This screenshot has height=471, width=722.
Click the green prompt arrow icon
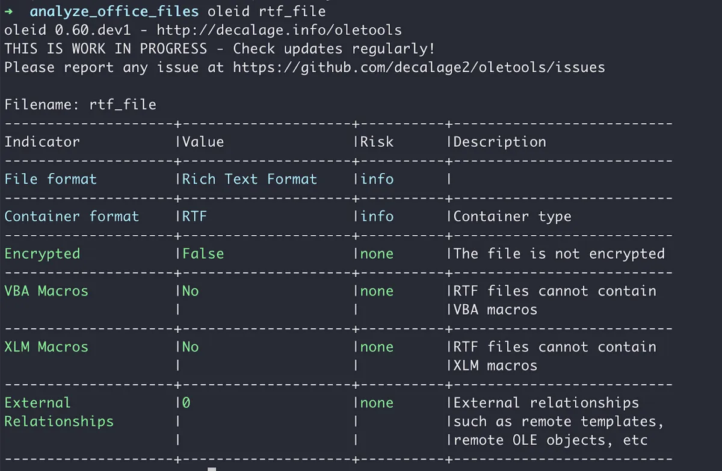[x=8, y=11]
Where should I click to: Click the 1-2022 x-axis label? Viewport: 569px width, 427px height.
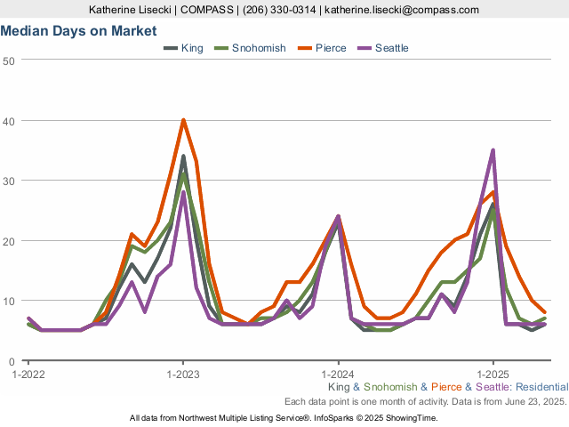point(28,375)
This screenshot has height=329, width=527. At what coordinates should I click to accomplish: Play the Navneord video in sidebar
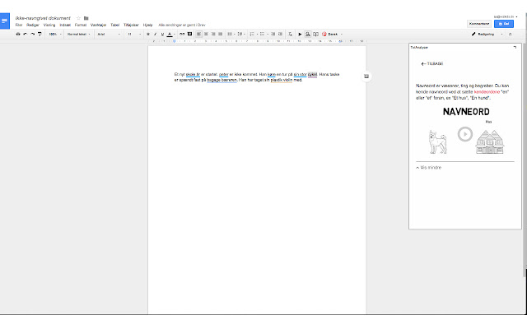[x=465, y=134]
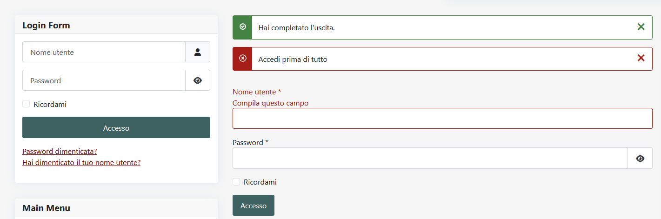Toggle password visibility in main login form
The width and height of the screenshot is (661, 219).
(640, 158)
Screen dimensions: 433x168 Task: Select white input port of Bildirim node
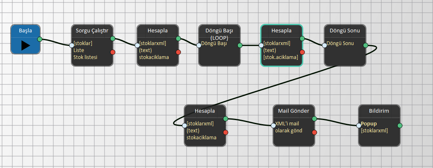359,125
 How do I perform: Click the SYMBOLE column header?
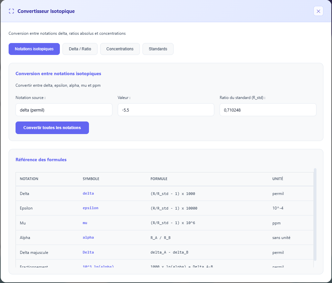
■ ■ ■
> [Set task]
Rewrite the listing above with "Viewport" changed to "Browser window" and everything else left as it is. Leave the pictures out of your version.

> [Solution]
This screenshot has height=471, width=722.
Click the green prompt arrow icon
[x=8, y=11]
Where should I click to: Click the 1-2022 x-axis label? Browser window: 569px width, 427px height.
point(28,375)
This screenshot has height=329, width=527. At what coordinates should I click to accomplish: Play the Navneord video in sidebar
[x=465, y=134]
Toggle password visibility in main login form
The width and height of the screenshot is (661, 219).
(640, 158)
Screen dimensions: 433x168 Task: Select white input port of Bildirim node
359,125
 How do I perform: Click the SYMBOLE column header?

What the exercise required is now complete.